De entre las obras que se pueden contemplar cabría señalar las 54 placas fotografiadas por Fontcuberta en el claustro del Hotel des Invalides, todas ellas apelando a la palabra ´memoria’; la instalación videográfica de Boltanski con imágenes captadas de todos los 6 de septiembre y emitidas a gran velocidad; la radiografía que Canogar nos propone de la futilidad y divertimento en que la más miserable de las alienaciones se ha convertido; la legitimación propagandística de cualquier realidad política resumida en el ‘tout va bien’ de Muntadas.
Todas ellas, como puede apreciarse, tienen un común denominador: la pregunta por ese alguien que falta. ¿A quién le importa una memoria que ha terminado calcinada en la instantaneidad de la hipertecnologización?, ¿quién es capaz de enfrentarse con un mundo que camina desquiciado en una reprogramación a velocidad límite de informaciones?, ¿quién puede dejar de jugar al jackpot en la era de la cibertecnología para proponer nuevos lugares para la reconfiguración ética?, ¿quién puede dejar de amodorrarse otra noche más con el ‘todo va bien’ del showman de turno? Evidentemente, la respuesta es doble: o nadie o, en todo caso, aquel que un día quisimos ser: un sujeto emancipado desde su propia razón..

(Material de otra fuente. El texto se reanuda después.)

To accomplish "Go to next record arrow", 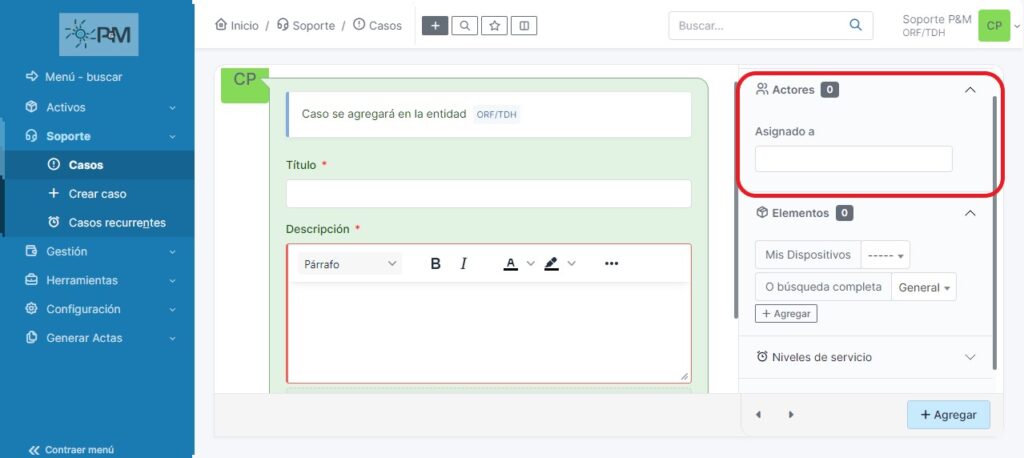I will [x=791, y=414].
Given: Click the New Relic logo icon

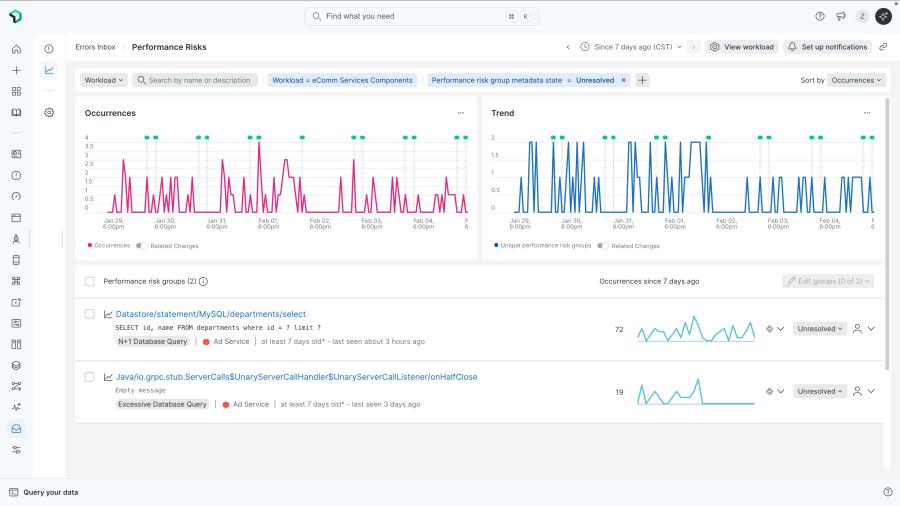Looking at the screenshot, I should [15, 17].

Quizá por tanto la misión de la exposición se haya cumplido (si es que aún cabe alegar misiones al arte hoy en día). Porque, si es cierto que el continuo de la Historia ha quedado hecho añicos, si es cierto que como dice Habermas “las premisas de la ilustración están muertas, sólo sus consecuencias continúan rodando”, no es por ello menos cierto que aquello que sea la Historia, aquello que sean sus consecuencias, siguen apelándonos en nuestra más íntima dignidad: aquella que consiste en saberse uno con toda la humanidad y lanzados a un mismo destino de libertad, igualdad y fraternidad.